Everyone in the neighborhood knew that Kayla had opened her doors to Monty and Nay when they got evicted from the drafty duplex on the north side.

Monty was supposed to be like a brother to her, a childhood friend who had fallen on hard times and just needed a place to rest his head for a couple of weeks.

That was my first mistake.

 

 

 

 

“You can’t keep letting people ride your coat-tails, Kayla,” her mother had warned her over the phone just three weeks ago, but Kayla had ignored her.

She had looked at Monty, with his easy, lopsided smile and the way he helped her carry the heavy grocery bags up the porch stairs, and she had felt a deep, protective ache in her chest.

But Nay was a different story entirely, a quiet, brooding presence who slid through the hallways like a shadow, barely speaking except to complain about the lack of hot water.

Kayla reached into her pocket, her thumb tracing the cracked screen of her phone as she stared at the empty space on her bathroom shelf where her expensive synthetic wigs used to sit.

Her heart hammered against her ribs, a violent, erratic thumping that made her stomach turn with a toxic mixture of rage and profound betrayal.

She knew exactly where those wigs were, just like she knew who had been wearing her favorite pink lip gloss for the past three days.

But I knew she was lying.

She unlocked her phone, her thumb hovering over Monty’s contact name before she typed out a furious, single-line message: *Your girl needs to put my stuff back right now before I throw both of your bags into the yard.*

She didn’t have to wait long for a response; the phone vibrated almost instantly against her palm, the buzzing sound loud in the quiet kitchen.

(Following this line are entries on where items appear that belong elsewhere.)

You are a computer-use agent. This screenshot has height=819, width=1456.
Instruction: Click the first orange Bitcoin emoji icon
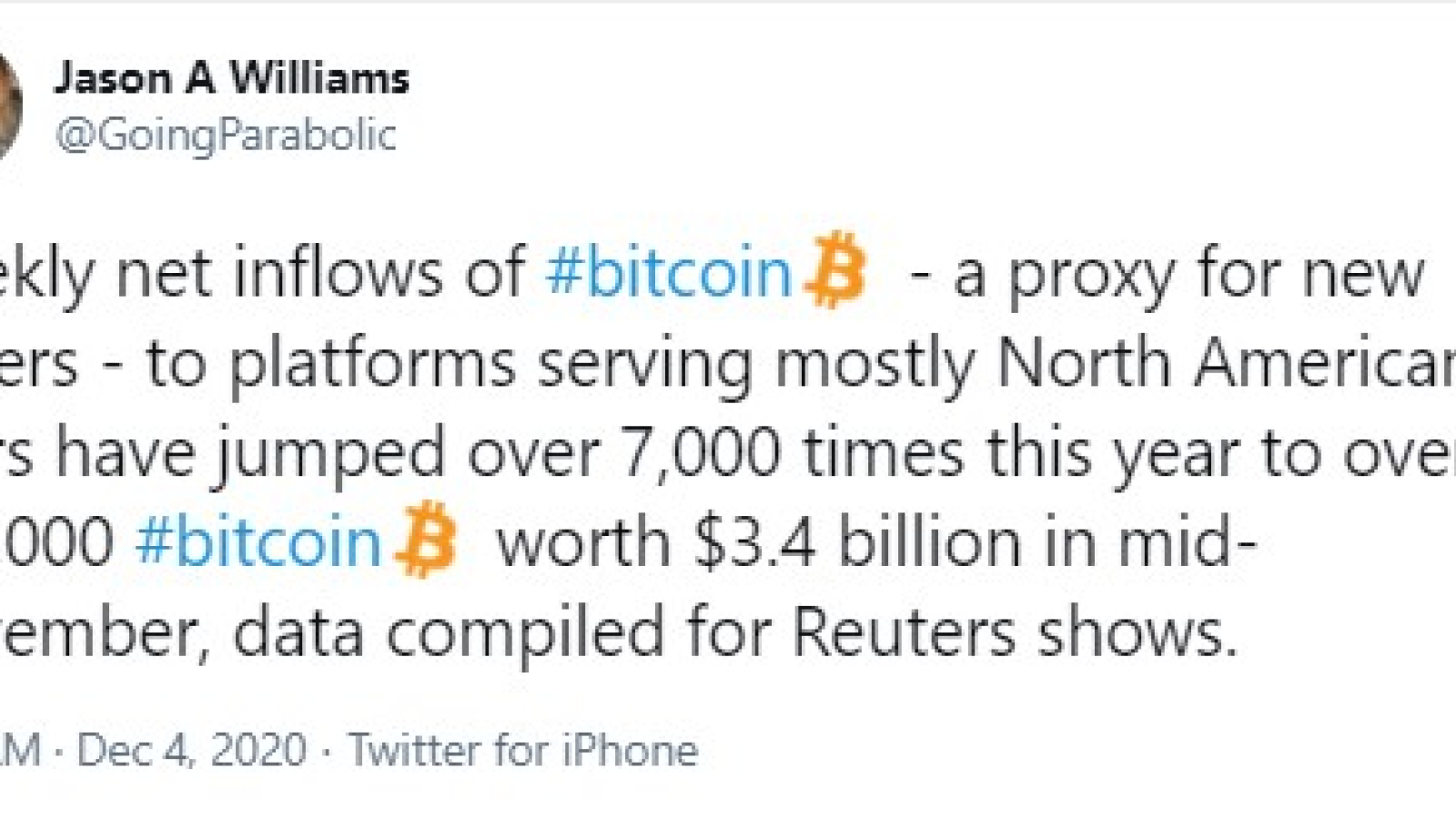[x=835, y=270]
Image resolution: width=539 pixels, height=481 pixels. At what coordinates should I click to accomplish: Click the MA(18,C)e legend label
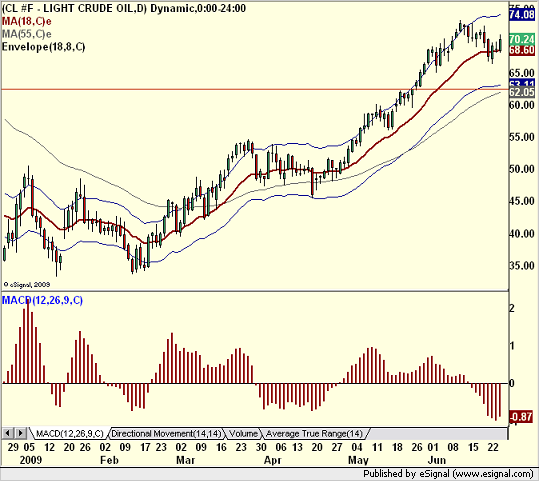point(27,21)
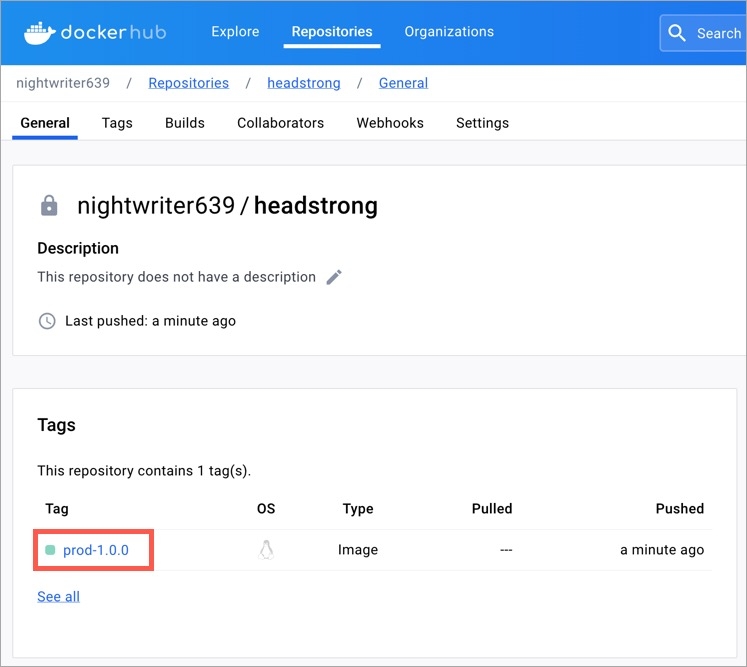Focus the Search input field
This screenshot has width=747, height=667.
pos(718,33)
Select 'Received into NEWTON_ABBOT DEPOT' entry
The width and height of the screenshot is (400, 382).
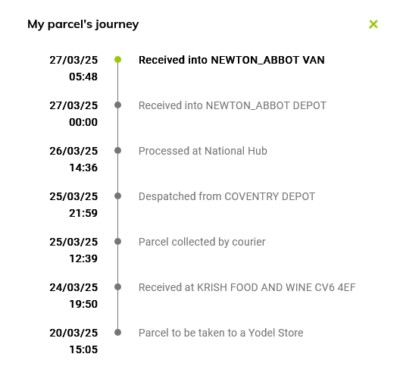(x=232, y=105)
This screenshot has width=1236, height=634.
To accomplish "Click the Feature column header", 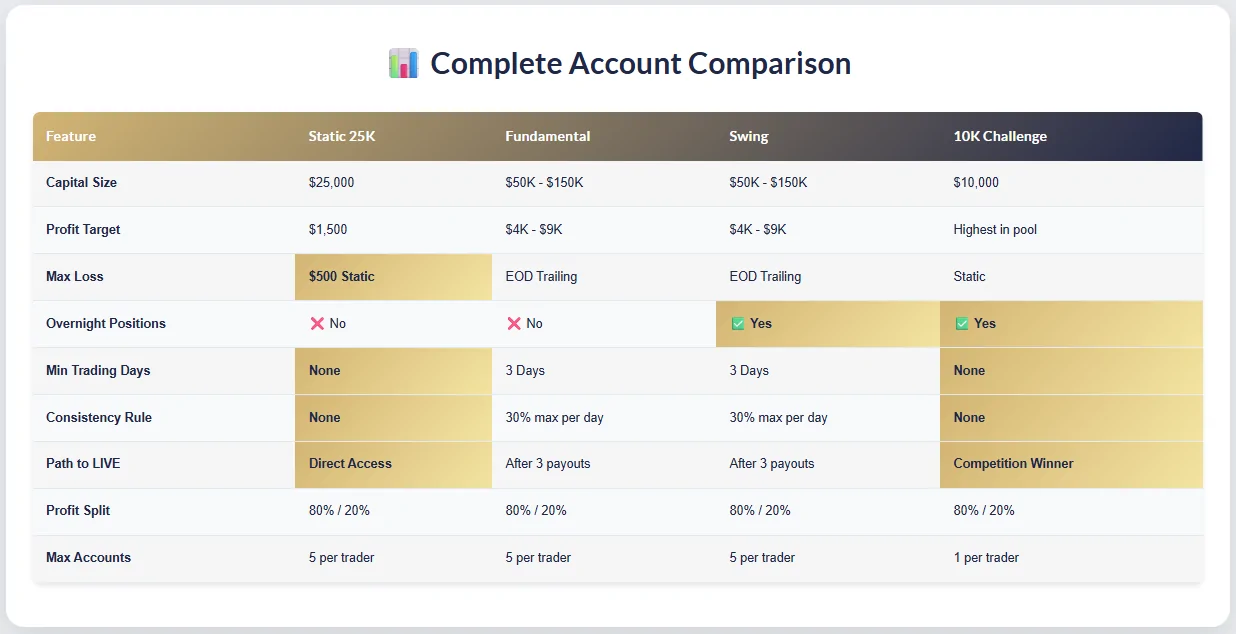I will pos(71,136).
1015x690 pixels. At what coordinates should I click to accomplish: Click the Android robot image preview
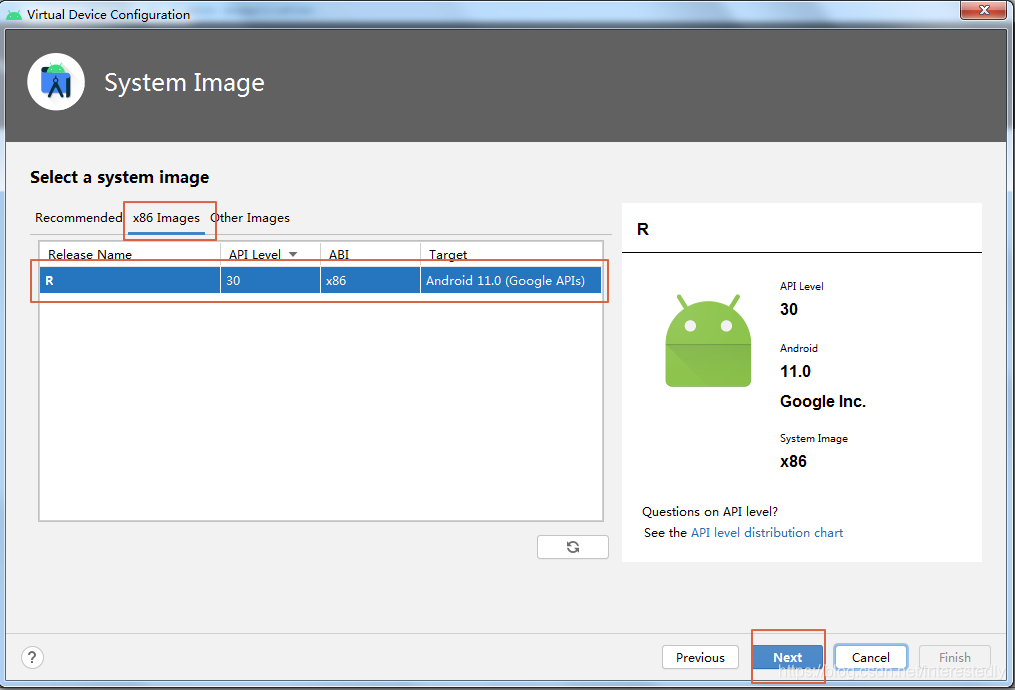708,343
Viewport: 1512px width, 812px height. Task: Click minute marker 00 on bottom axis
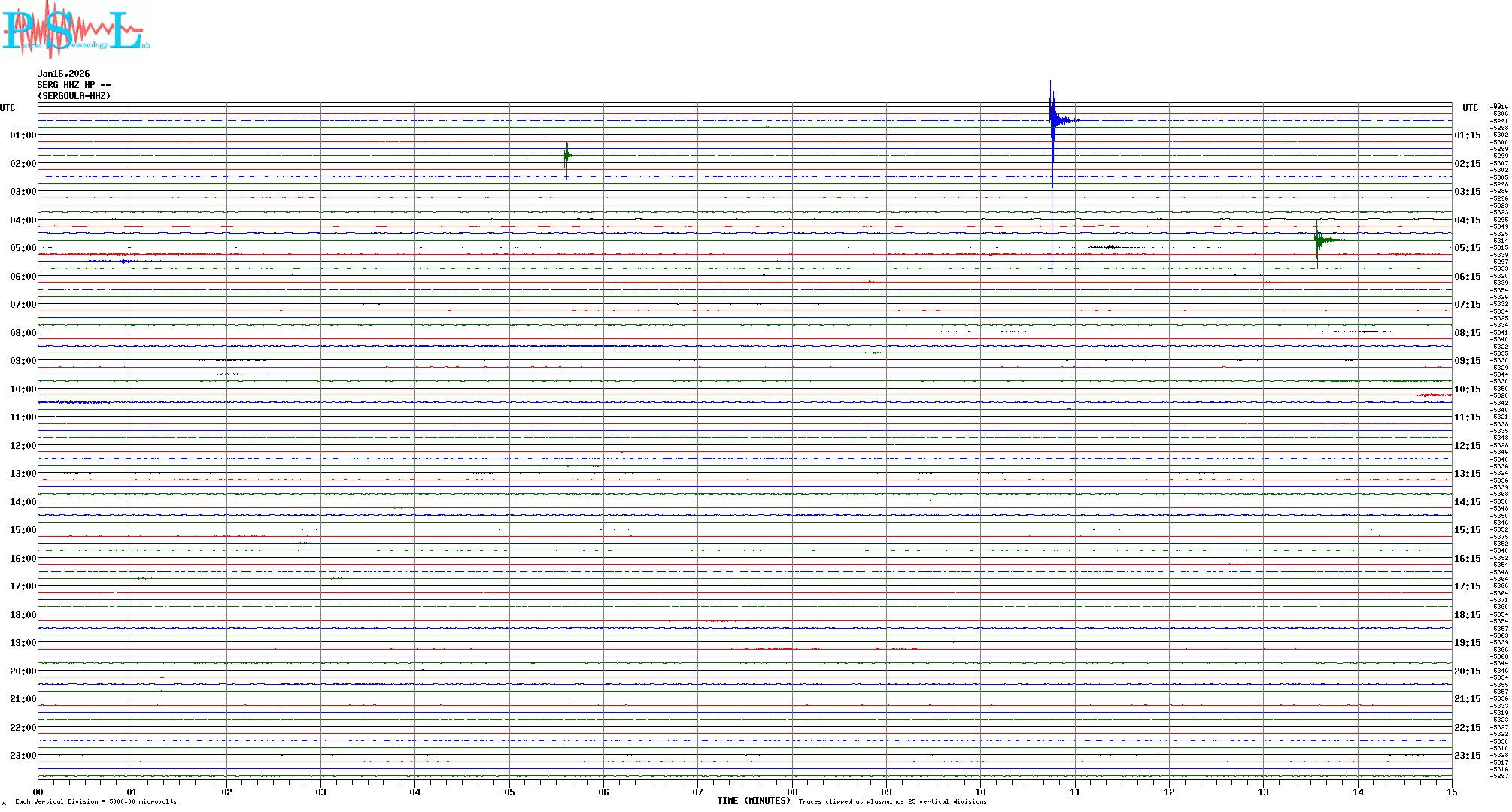pyautogui.click(x=38, y=792)
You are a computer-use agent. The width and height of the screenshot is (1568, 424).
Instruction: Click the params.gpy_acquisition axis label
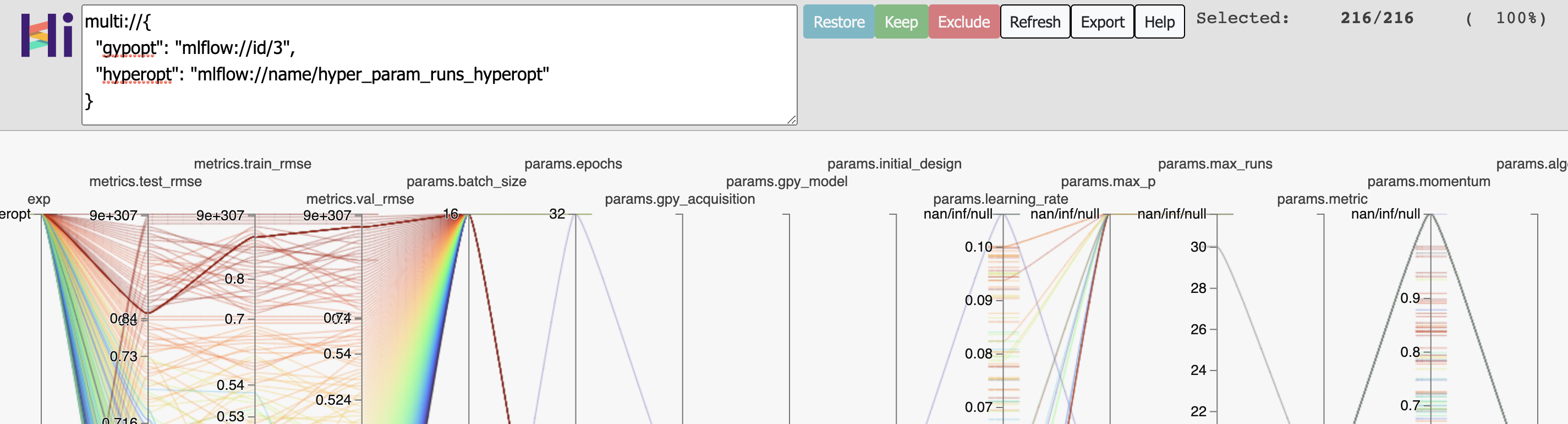[x=679, y=199]
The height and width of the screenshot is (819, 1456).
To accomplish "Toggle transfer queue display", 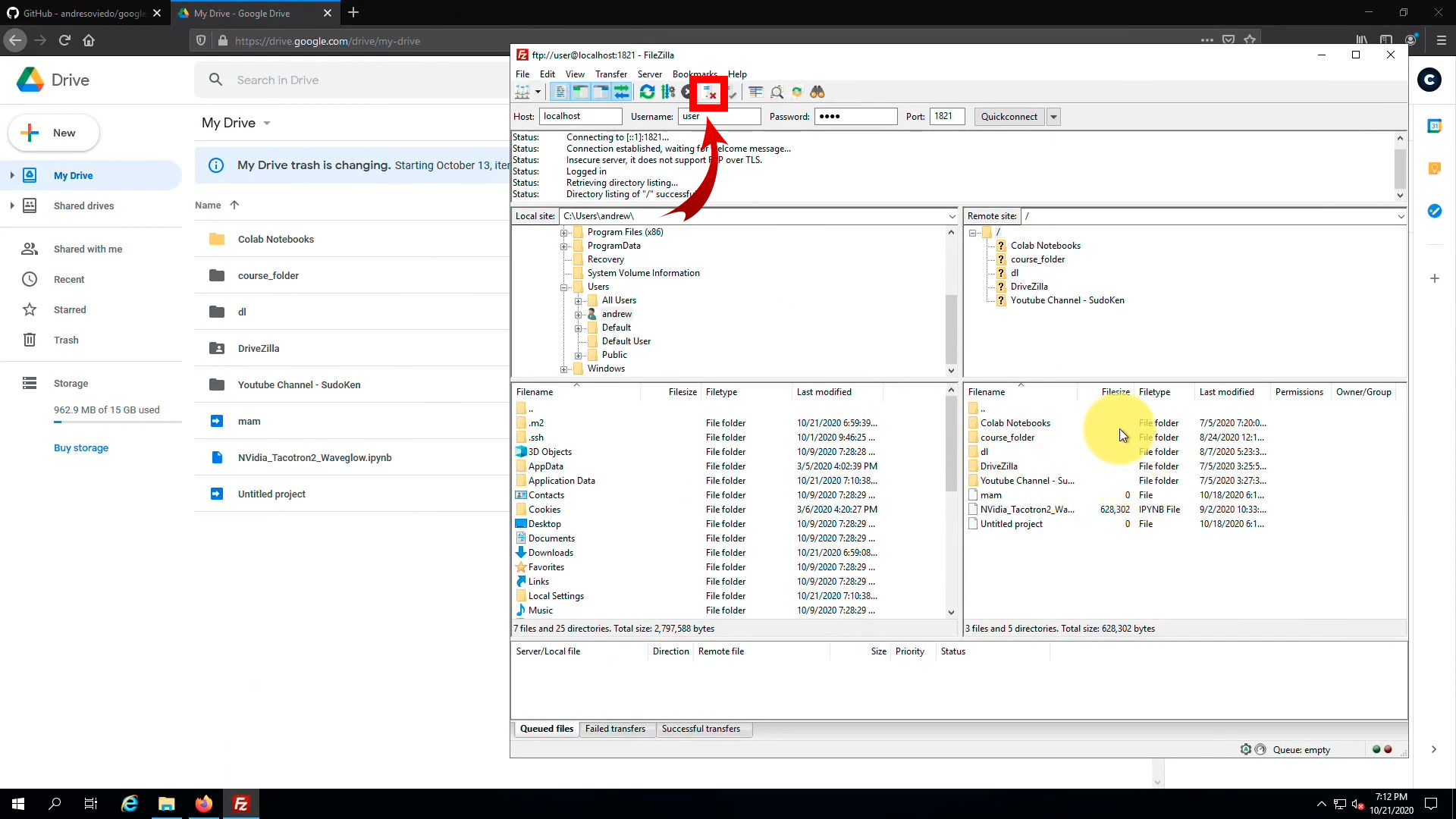I will (622, 92).
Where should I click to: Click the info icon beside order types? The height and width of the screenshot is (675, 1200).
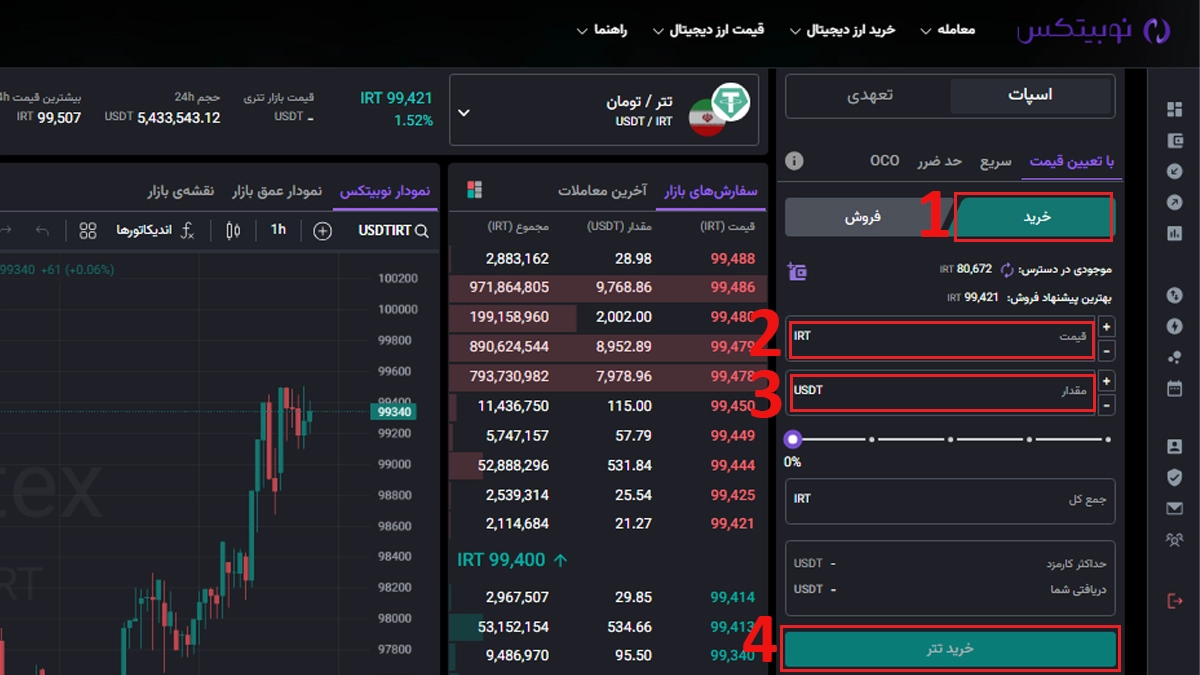(x=795, y=161)
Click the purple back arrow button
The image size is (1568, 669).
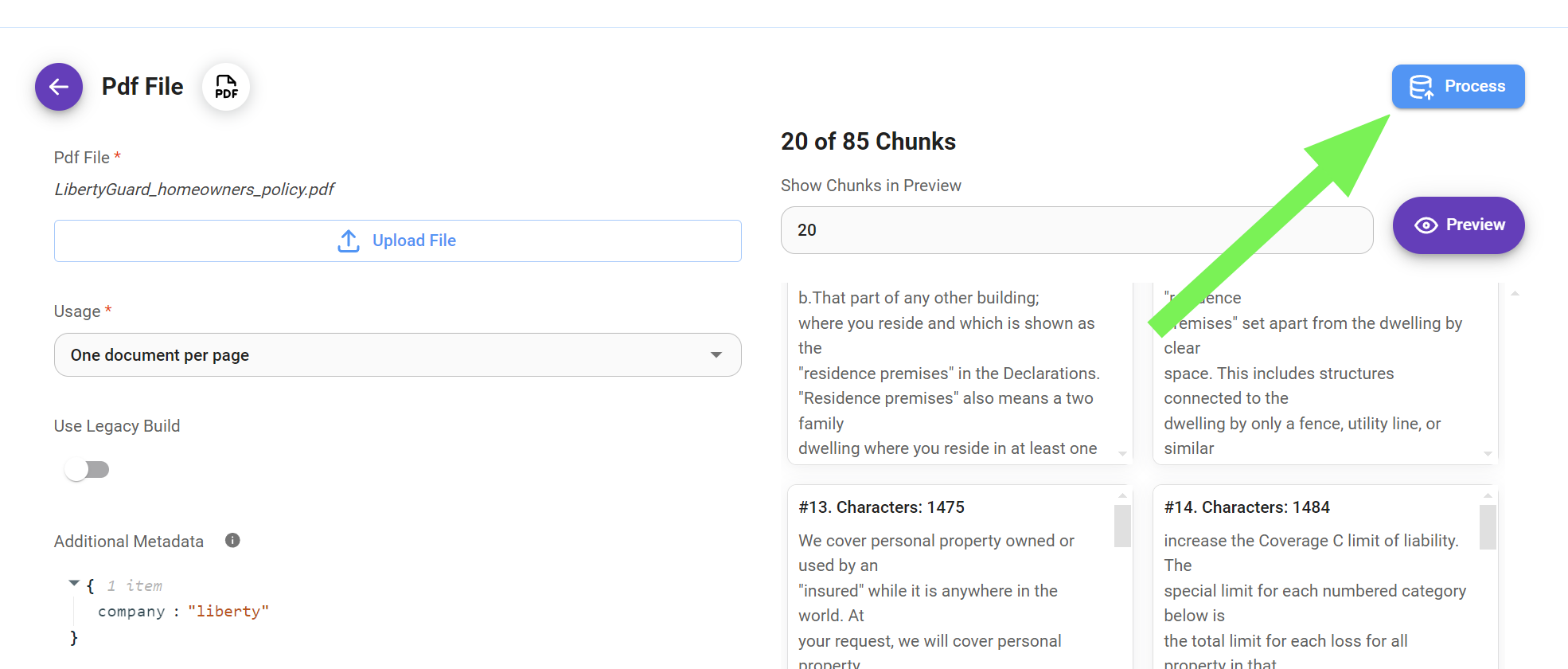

“I’m coming over,” Monty’s text read, followed by a string of prayer-hand emojis that only made Kayla’s jaw tighten further.

She leaned against the kitchen counter, looking at the dirty dishes piled in the sink—dishes that Monty had promised to wash last night before he fell asleep on her couch.

A heavy, suffocating silence settled over the small house, broken only by the rhythmic dripping of the leaky kitchen faucet.

Then the front door clicked open.

Nay walked in first, her heels clicking loudly on the wood threshold, her long, synthetic lace-front wig swinging over her shoulders in a perfect, glossy arc.

She was wearing Kayla’s distressed denim jeans, the fabric stretched tight over her thighs, and she carried herself with a defiant, chin-high posture that made Kayla’s blood boil.

Behind her, Monty slouched into the room, his eyes cast downward, his hands stuffed deep into the pockets of his oversized basketball shorts.

“So we just walking into my house wearing my actual clothes now?” Kayla asked, her voice dangerously low, her eyes locked on the familiar hem of her jeans.

“First of all, don’t start with me today, Kayla,” Nay said, tossing her keys onto the kitchen table with a sharp clatter. “You let me borrow this stuff, and you know it.”

And that was when I saw the stain.

Right on the front pocket of the jeans was a fresh grease spot, dark and unsightly, ruining the light wash of the denim.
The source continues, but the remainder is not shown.